Like the other candidates, she supports single-payer health care.

“Health care should not be a for-profit industry,’ she said. “It’s one of my sacrosanct issues.”

If elected she said she hopes to join the rules committee and said that she will fight to make the budgetary process more transparent for the public.

“It’s our tax dollars back there, and the meetings are not open,” she said

Born in Boston, Ms. Freitag spent a year in Austria while a student at Smith College. Returning to Vienna to complete a master’s degree in comparative education, she became interested in public service, admiring among other things the European approach to health care.

She now teaches part-time at Cape Cod Community College and also works at a Cape architecture firm.

She has campaigned with no major backing of political organizations and, as a municipal employee, has met funding challenges.

“It’s been slower than I hoped,” she said of the fundraising, adding that she decided to change a Woods Hole event last Wednesday from a fundraiser to political rally in light of the economic crisis.

However, she said she has made all the purchases that she intends to make, ahead of the week in which political candidates often make their most frenzied chapter of spending.

“It’s exhausting, it’s been tough,” she said, adding that she was preparing mid-term examinations on the ferry earlier. “What an adventure. I can’t wait for the race to end and finish the semester with a bang.”

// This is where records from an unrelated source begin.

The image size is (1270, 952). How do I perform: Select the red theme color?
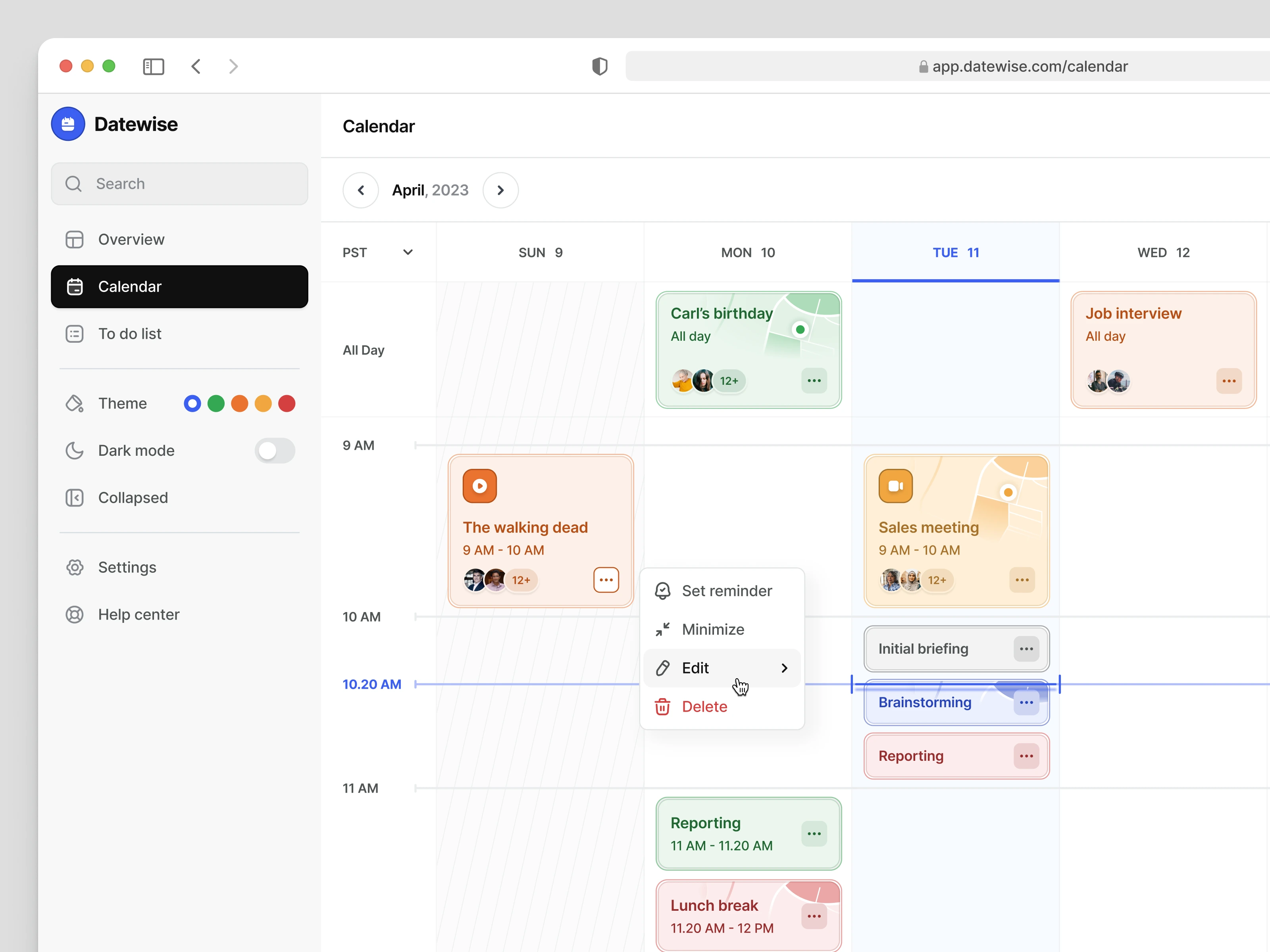pyautogui.click(x=287, y=403)
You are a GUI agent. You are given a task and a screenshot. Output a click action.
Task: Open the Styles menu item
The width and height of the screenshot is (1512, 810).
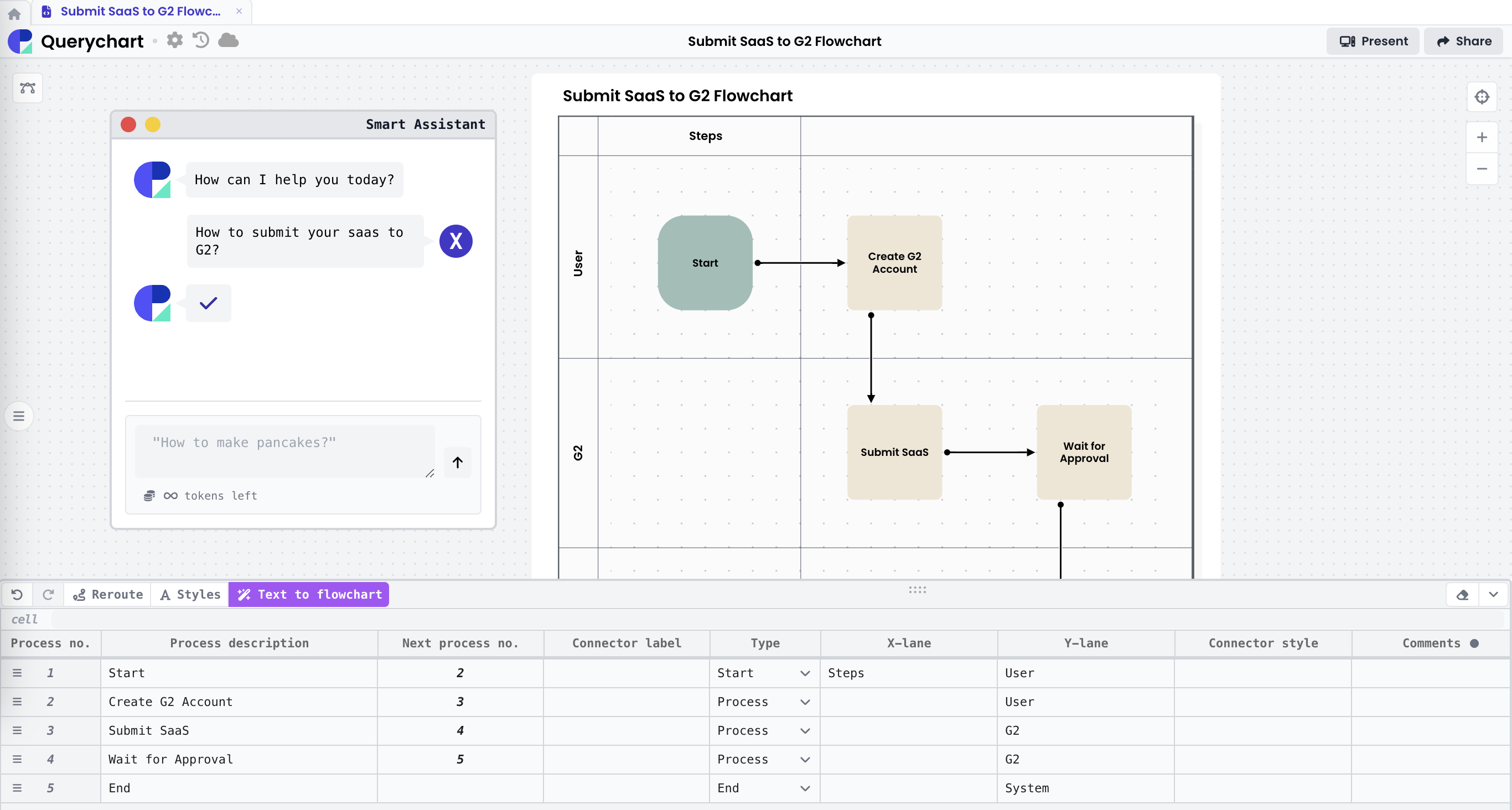190,595

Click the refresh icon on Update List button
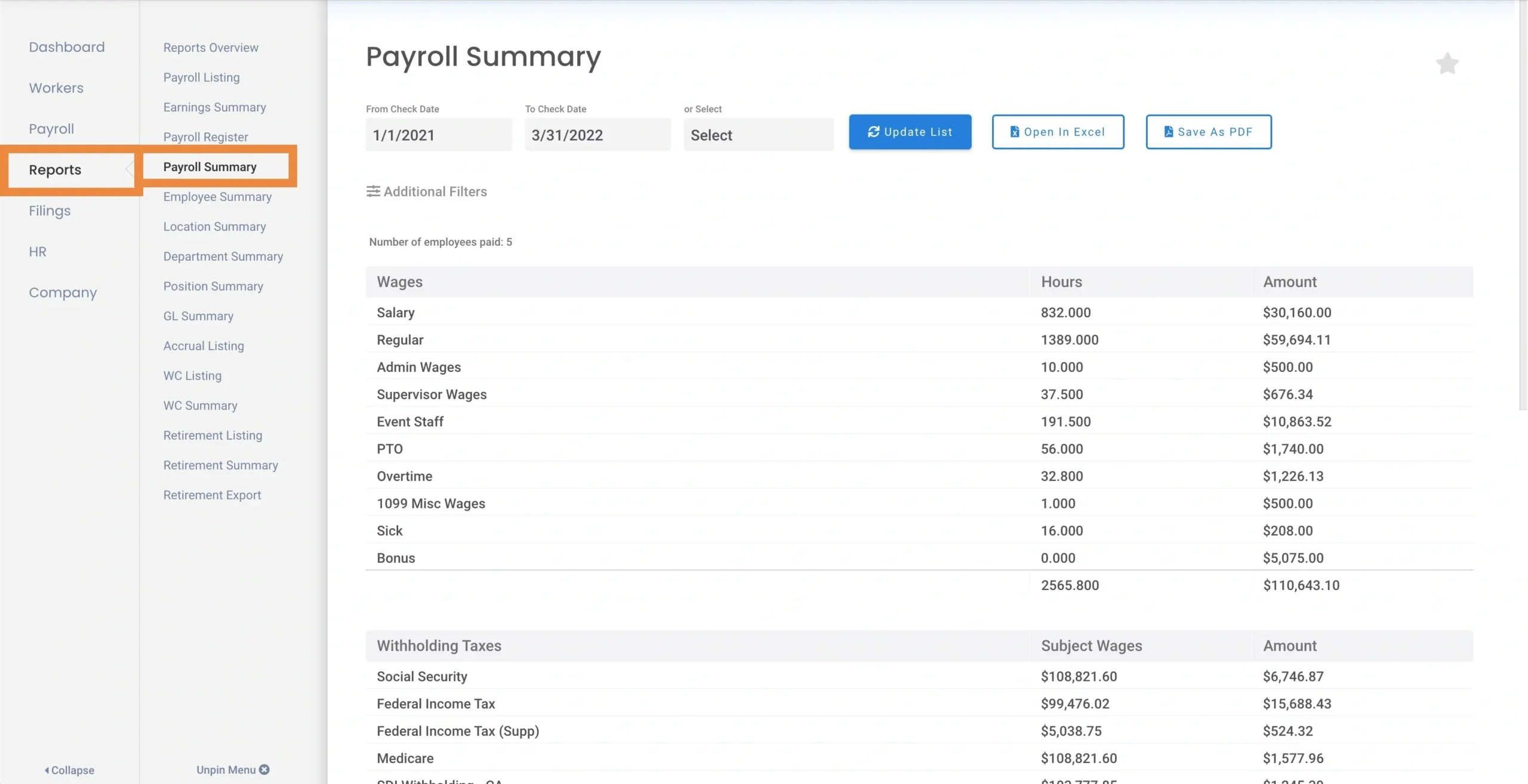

Ms. Freitag suggested that the seat is very much still up for grabs in this race.

On Nantucket, she said, Mr. Madden’s support may not be as ubiquitous as widely imagined, after his landslide win there in the Democratic primary.

She added that mainland voters are beginning to wake up to the fact that while Nantucket and the Vineyard have designated legislative liaisons who work with the state representative, Falmouth may be without a home representative at the state house if an Island candidate clinches the nomination.

And like the other candidates, Ms. Freitag has approached the Vineyard as a crucial constituency in her campaigning and estimates she has made between 60 and 70 ferry trips to Vineyard Haven since she decided to run.

“It’s going to be close here,” she predicted.